Correlative to the previous prohibition, Article 10 of the Order reserves and enables the 800 and 900 ranges for use in customer service and unsolicited commercial calls. Specifically, numbers that start with 800 or 900 – traditionally toll-free numbers for the caller – may (and must) be used by companies for these purposes.

The order confirms that calls from 800/900 numbering will continue to be free for those who receive/return the call, and generally authorizes that these numbers can be presented in the CLI of outgoing commercial calls, so that the called user can return the call at no cost.

This implies a change in architecture: telemarketing companies and customer service call centers will have to have geographic fixed numbering or, preferably, contract 900 or 800 numbers to use them as identifiers for their communications. For example, a company that previously conducted campaigns from a mobile X will now have to use perhaps a number 911234567 (Madrid fixed line) or a 900123456. Many companies will opt for 900 numbers, as providing a free return improves user service.

In addition, in 2022 a reform of the General Law for the Defense of Consumers was approved that requires companies in certain sectors to offer a toll-free customer service number – this requirement now aligns with the availability of 800/900 numbers. In summary, from 2025 the standard for commercial calls and service will be to use fixed lines or toll-free numbers, with mobile being relegated only to personal communications. This provides coherence: the citizen will be able to identify that a call from a 900 is probably advertising or support, while they will no longer legally receive promotions from random mobiles.

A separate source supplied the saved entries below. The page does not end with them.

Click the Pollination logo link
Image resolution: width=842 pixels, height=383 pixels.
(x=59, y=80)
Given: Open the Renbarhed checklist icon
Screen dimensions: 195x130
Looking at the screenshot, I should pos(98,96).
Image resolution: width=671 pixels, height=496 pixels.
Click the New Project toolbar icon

CLI validation and traffic generation platforms

The previous measures imply important technical adjustments. Network operators will have to implement systems for automatic validation of the CLI of all calls before processing them. For example, when a call is initiated in the network, they will verify in their numbering tables if that CLI is authorized: if it is empty or does not exist, it is blocked (Article 4); if it comes from outside and seems Spanish, it is blocked (Article 5); if it is a mobile used in a context not allowed (telemarketing), it is also likely to be rejected (Article 9).

This will require advanced filtering platforms, possibly making use of real-time numbering databases provided by the CNMC. Some operators were already testing STIR/SHAKEN-type authentication systems (a call authentication framework) to guarantee call identity; it is possible that with this order the adoption of such technologies to verify origin will accelerate.

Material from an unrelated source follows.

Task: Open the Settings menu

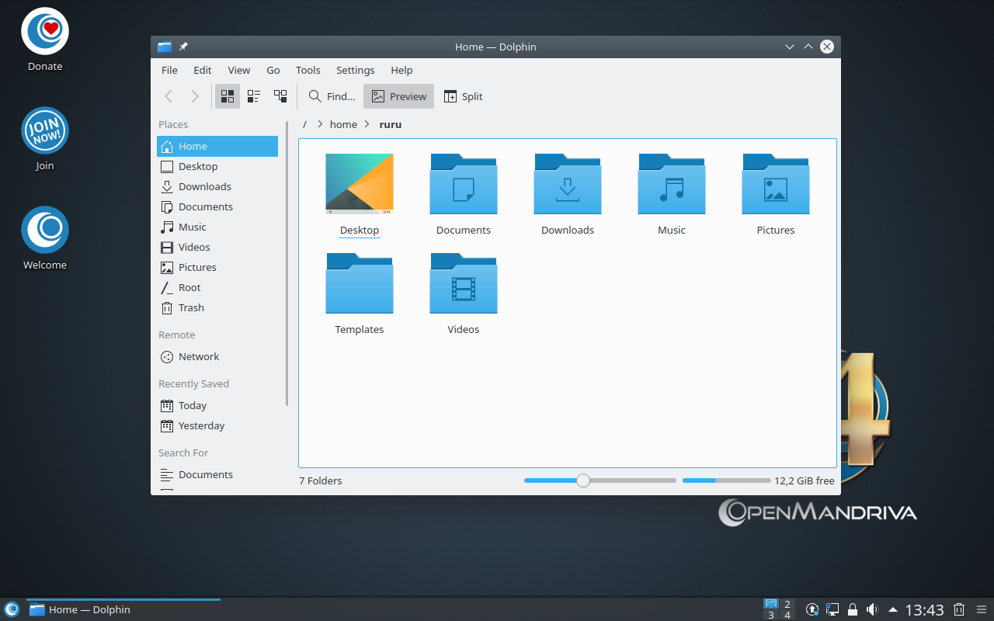Action: [355, 70]
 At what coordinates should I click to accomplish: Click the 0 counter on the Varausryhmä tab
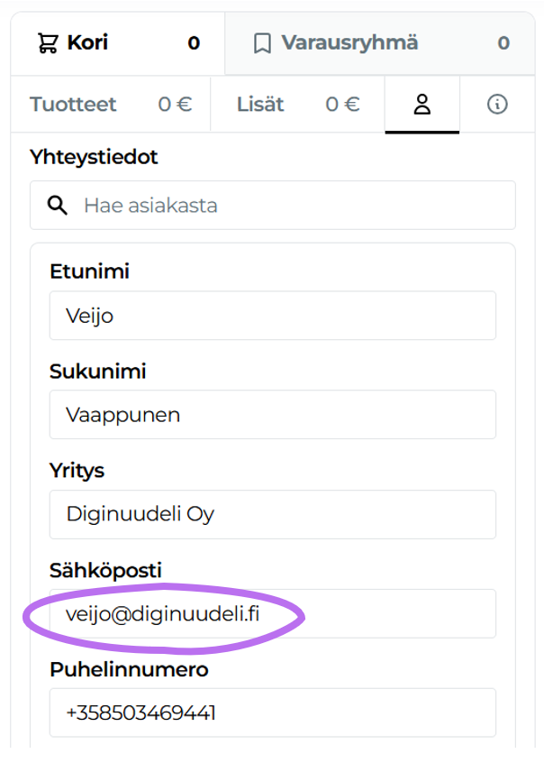pyautogui.click(x=504, y=41)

Likewise, companies that generate large volumes of traffic (e.g., VoIP switchboards) will have to ensure they correctly configure the CLI according to what is authorized. Automatic dialing platforms (dialers) will have to be adjusted not to emit calls without ID or with random IDs out of range. In short, the technical infrastructure of telemarketing in Spain is going to experience changes: greater scrutiny of each call and requirements that the number be validated against assignment lists. This may entail investment in new tools by both operators and large call centers.

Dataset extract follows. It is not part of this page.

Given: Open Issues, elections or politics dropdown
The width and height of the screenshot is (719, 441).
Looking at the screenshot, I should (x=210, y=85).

Sanctions and compliance regime

Non-compliance with the provisions of Order TDF/149/2025 carries a significant sanctions regime. The order itself refers to the sanctions of the General Telecommunications Law – in particular, Article 107.19 of Law 11/2022 classifies disobedience to obligations such as these as a very serious infringement. The fines can be substantial; for example, very serious telecommunications infractions can lead to sanctions of up to €20 million or percentages of business volume.

In addition, the AEPD could sanction in parallel if non-compliance involves a violation of personal data (for example, using a mobile number for spam would also infringe privacy rules). It is worth noting that the order provides for gradual deadlines: although it comes into force in March 2025, it gave a 3-month margin to implement the blocking of fraudulent international calls and the prohibition of mobile numbering (hence the date of June 7, 2025). Other measures, such as the registration of aliases for SMS, have a longer deadline (15 months) until 2026.

This shows that some initial flexibility will be given for technical adaptation, but from those dates the authorities expect full compliance. The SETSI and the CNMC will require annual reports from operators with statistics of blocked calls and messages, classifying reasons, which indicates that there will be close monitoring.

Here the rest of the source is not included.